Local MP for Lytton Joanne Pease said it’s amazing to see virtual reality, augmented reality and 360-video were now key parts of QFES training programs.
“Queenslanders should know their fire and emergency services personnel are not only expertly-trained but also are some of the world’s most progressive and are leaving no stone unturned when it comes to protecting the people of this state,” Ms Pease said.
“It’s great QFES has recognised the possibilities of these emerging technologies and has worked hard to ensure they will benefit communities right across this state.”
Fire and Emergency Services Minister Craig Crawford said extended reality had benefits traditional training approaches were unable to match.
“Apart from being cost-effective, this technology helps us to bridge distances to more-readily educate and train staff and volunteers, particularly those in regional or remote areas.
“This means, for example, we can have one of our leading firefighting instructors at the School of Fire and Emergency Services in Brisbane delivering an incident response program through virtual reality headsets to crews in classrooms at locations anywhere in the state.

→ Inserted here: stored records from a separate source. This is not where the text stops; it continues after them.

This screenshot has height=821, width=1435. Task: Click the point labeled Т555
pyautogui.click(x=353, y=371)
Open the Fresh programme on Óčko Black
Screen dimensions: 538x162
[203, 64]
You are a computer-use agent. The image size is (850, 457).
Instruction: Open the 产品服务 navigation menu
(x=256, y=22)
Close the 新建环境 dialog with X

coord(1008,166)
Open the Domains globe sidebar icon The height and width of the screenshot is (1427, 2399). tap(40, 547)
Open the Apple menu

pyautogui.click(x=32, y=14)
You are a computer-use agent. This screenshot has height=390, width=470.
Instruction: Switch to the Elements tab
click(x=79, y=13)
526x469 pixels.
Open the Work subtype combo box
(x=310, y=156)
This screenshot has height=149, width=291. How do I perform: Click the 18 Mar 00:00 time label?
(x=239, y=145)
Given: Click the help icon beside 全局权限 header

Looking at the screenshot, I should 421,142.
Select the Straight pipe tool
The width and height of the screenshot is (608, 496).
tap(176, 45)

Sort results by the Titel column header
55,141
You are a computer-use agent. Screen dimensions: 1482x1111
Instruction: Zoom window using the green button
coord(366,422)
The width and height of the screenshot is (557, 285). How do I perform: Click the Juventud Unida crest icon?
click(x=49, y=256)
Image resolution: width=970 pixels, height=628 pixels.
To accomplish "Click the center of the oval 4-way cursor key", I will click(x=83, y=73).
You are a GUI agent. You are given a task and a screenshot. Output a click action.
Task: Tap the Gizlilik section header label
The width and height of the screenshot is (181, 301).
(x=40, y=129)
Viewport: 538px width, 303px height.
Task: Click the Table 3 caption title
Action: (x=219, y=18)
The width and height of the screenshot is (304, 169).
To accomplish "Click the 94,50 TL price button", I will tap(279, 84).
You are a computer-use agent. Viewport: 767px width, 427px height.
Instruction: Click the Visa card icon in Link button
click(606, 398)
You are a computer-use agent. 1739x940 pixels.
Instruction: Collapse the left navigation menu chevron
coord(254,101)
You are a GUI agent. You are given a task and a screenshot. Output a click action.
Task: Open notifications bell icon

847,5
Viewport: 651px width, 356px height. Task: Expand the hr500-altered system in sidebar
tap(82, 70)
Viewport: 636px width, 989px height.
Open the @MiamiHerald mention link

“In this virtual environment, the instructor can highlight key incident details and response techniques and provide real-time coaching to ensure best results in the field when it comes time for crews to respond to actual incidents,” Mr Crawford said.
To develop the digital training programs, QFES teamed up with the Queensland University of Technology (QUT) and Deakin University.
Those partnerships ensured QFES tapped into the minds of leaders in the field and were across any advances in the technology as they developed.
QFES Commissioner Greg Leach said the program would continue its rapid progress over coming months.
“We have, in the past few days, rolled out 360-degree video training to an intake of new firefighter recruits, which is an Australian-first as far as we are aware.
“This ensures the recruits have a good base of knowledge and skills they can draw on when they progress to live-fire environments and it reduces some of the risks and costs involved in the early stages of their development.
“Another area the unit is currently working on are training packages focused on firefighting aircraft, which is an important addition to modern bushfire response techniques and a growing part of our operations going forward.
“Additionally, we have been developing programs around storm and severe weather event response with a view of using these to assist with not only training but also community education, he said.”